2. A device according to claim 1 wherein the sliding sleeve
includes an edge, and wherein the edge of the sliding sleeve is
more near the axis of symmetry of the coupling spring than is the
edge of the beam tine of the coupling spring.
3. A device according to claim 2 wherein, when the sliding sleeve
is slid towards the rear outer housing, the edge of the sliding
sleeve engages a location adjacent to the edge of the coupling
spring, and wherein, when the sliding sleeve is still further slid
toward the coupling spring, the edge of the sliding sleeve engages
the beam tines of the coupling spring so as to deflect the beam
tines in a direction away from the axis of symmetry of the coupling
spring.
4. A device according to claim 3 wherein the coupling spring is
made of beryllium copper.
5. A device comprising: an inner conductor; a dielectric material
surrounding the inner conductor; an outer conductor surrounding the
dielectric material; a coupling spring attached to the outer
conductor, the coupling spring having a plurality of beam tines,
and wherein each beam tine includes a lever tine, and wherein an
adjacent pair of beam tines is separated by a slot where the slot
includes a root, and wherein a first length is defined from the
root to an edge of the beam tine, a second length is length is
defined from the root to a distal end of the lever tine, and
wherein the first length is greater than the second length, and
wherein the distal end of the lever tine is more near an axis of
symmetry of the coupling spring than is the edge of the beam tine;
and a sliding sleeve slidably attached to the outer conductor.
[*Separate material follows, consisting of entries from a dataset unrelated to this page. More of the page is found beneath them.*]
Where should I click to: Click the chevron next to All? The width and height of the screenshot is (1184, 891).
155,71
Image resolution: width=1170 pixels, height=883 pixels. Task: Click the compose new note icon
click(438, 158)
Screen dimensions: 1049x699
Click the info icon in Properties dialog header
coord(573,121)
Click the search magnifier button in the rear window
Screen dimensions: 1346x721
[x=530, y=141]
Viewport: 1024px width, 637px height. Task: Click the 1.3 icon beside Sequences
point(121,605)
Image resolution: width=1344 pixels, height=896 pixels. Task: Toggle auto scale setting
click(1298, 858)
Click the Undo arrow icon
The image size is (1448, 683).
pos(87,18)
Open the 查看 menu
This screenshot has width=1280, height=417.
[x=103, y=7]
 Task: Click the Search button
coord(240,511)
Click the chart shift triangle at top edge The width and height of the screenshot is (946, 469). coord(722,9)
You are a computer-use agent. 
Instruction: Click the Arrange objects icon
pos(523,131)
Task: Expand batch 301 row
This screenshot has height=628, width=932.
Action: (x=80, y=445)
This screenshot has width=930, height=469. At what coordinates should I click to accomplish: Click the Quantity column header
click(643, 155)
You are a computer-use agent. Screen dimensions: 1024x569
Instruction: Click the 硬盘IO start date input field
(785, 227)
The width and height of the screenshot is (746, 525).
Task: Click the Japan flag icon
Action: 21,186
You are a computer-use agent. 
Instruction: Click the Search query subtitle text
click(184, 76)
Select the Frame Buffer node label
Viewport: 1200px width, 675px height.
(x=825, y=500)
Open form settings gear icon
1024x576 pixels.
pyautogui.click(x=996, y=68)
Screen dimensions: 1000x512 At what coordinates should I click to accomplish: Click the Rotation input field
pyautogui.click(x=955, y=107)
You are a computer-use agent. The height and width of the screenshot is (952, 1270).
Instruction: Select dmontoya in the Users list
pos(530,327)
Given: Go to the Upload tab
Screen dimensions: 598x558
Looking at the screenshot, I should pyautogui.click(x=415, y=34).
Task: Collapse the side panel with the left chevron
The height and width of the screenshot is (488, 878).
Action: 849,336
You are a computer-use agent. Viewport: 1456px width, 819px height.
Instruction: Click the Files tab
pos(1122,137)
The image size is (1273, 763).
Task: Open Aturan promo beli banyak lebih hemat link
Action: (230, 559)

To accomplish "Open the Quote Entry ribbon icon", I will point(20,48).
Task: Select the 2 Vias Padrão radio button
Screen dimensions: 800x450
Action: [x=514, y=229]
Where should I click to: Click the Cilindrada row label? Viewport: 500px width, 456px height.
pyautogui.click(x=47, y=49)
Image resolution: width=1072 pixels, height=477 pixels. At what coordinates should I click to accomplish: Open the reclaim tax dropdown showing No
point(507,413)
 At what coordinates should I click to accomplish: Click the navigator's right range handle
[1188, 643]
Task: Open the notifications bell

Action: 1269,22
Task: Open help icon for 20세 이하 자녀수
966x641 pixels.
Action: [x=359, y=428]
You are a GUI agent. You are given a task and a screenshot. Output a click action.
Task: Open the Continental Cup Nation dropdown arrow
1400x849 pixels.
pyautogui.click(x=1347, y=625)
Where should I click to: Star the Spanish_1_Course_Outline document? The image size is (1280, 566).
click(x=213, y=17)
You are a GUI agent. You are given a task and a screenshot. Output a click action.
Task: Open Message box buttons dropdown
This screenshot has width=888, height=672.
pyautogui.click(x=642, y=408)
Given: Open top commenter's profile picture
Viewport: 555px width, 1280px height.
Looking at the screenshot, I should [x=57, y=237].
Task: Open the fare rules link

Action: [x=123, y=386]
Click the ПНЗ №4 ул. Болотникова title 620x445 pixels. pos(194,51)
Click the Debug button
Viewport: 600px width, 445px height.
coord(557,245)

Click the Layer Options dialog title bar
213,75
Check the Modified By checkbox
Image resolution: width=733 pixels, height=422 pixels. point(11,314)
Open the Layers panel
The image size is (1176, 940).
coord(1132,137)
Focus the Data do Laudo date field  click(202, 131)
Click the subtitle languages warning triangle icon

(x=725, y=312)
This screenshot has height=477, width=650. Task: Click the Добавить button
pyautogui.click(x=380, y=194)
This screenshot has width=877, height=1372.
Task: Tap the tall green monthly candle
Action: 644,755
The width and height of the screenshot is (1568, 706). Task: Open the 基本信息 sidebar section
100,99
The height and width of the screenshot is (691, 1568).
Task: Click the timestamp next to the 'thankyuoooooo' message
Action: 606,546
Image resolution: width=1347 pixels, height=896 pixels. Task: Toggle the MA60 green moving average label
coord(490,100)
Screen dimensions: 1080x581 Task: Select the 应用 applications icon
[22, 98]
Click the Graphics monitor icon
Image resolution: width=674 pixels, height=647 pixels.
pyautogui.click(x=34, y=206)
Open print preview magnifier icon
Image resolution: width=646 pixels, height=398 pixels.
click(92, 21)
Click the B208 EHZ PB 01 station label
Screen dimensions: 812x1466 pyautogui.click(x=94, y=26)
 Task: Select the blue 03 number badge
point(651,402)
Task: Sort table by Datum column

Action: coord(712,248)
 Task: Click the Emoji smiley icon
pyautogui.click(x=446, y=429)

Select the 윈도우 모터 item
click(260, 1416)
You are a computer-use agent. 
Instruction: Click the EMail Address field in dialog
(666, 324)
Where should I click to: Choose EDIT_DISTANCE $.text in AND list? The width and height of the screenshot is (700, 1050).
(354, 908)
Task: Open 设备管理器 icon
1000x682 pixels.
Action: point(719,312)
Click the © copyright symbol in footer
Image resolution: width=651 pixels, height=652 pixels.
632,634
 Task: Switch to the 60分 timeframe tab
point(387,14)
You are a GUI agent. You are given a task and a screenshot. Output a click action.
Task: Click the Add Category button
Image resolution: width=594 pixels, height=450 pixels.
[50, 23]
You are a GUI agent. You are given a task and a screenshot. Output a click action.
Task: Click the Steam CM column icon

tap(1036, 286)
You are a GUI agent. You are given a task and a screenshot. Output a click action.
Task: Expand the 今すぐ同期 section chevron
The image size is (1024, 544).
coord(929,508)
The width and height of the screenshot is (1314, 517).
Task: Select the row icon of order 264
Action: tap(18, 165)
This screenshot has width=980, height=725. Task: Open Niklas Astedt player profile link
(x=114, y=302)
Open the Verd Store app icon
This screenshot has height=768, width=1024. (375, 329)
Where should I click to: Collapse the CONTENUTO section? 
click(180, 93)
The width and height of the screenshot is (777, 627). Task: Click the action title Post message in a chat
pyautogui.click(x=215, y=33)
6. A device according to claim 5 wherein the outer conductor
includes a front outer housing and a rear outer housing.
7. A device according to claim 6 wherein the coupling spring is
attached to the outer conductor by a press fit between the front
outer housing and the rear outer housing.
8. A device according to claim 7 wherein the sliding sleeve is
attached to the outer conductor by being slidably attached to the
rear outer housing of the outer conductor.
9. A device according to claim 8 wherein the coupling spring is
made of beryllium copper.
10. A device according to claim 9 wherein the sliding sleeve
includes an edge, and wherein the edge of the sliding sleeve is
more near the axis of symmetry of the coupling spring than is the
edge of the beam tine of the coupling spring.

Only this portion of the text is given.